RECORDS SHOWN ▸
<<<<

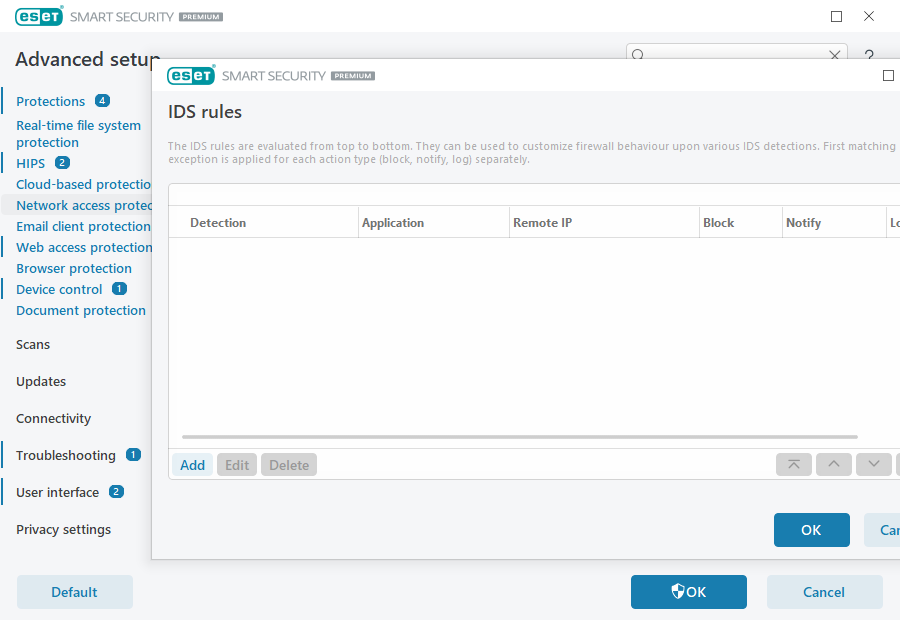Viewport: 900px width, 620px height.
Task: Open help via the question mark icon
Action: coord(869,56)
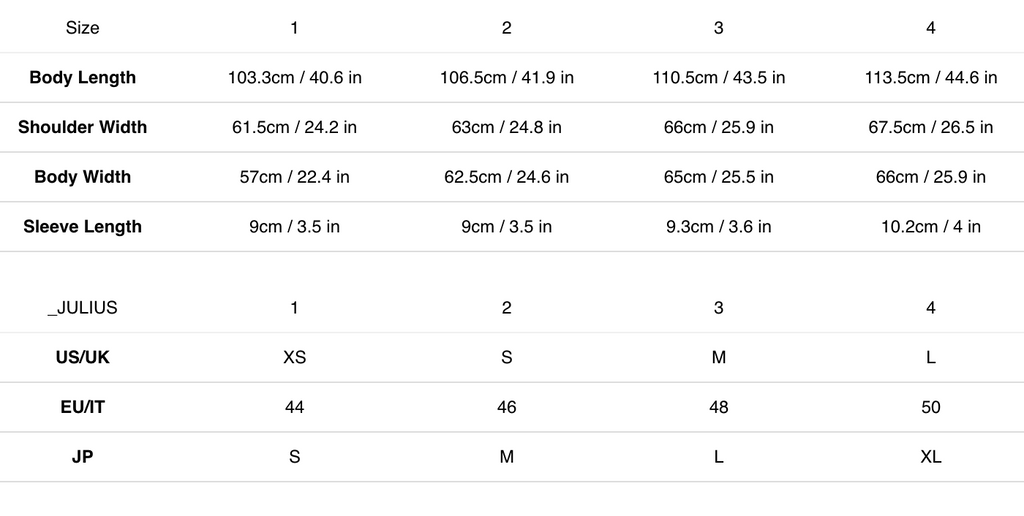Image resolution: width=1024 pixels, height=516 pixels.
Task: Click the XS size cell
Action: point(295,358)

>>>>
<<<<

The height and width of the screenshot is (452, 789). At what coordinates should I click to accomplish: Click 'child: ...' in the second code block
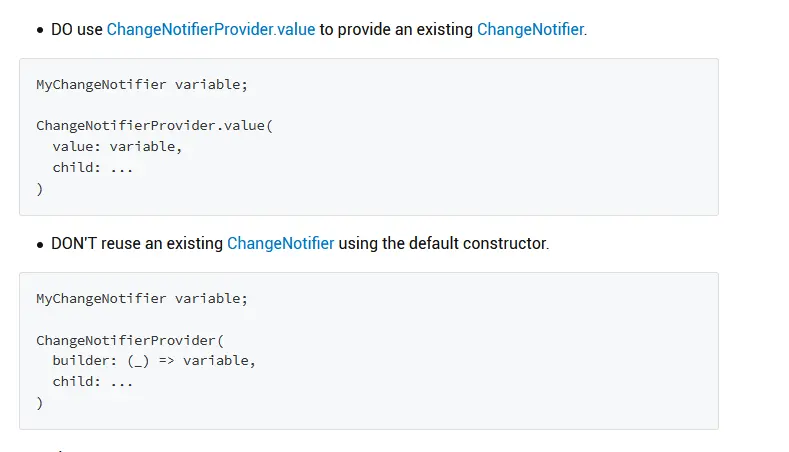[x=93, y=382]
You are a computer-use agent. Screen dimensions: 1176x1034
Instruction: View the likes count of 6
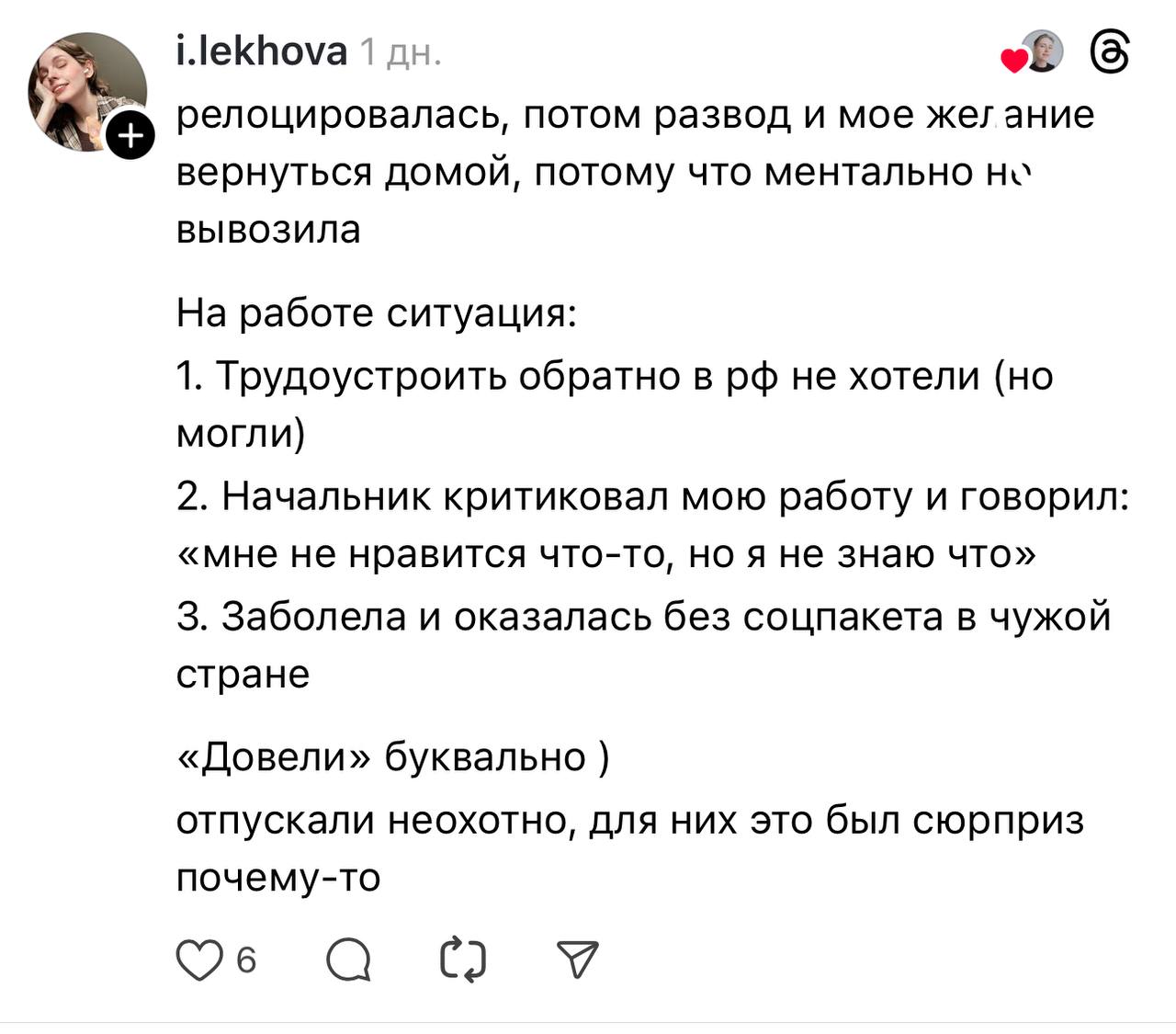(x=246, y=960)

>>>>

Pictures excluded, reproduce only the part above that opens with the line holding "The height and" and closes with the line holding "You are a computer-use", exactly as written.

The height and width of the screenshot is (452, 789). At what coordinates should I click to accomplish: Click 'child: ...' in the second code block
[x=93, y=382]
You are a computer-use agent. Screen dimensions: 1176x1034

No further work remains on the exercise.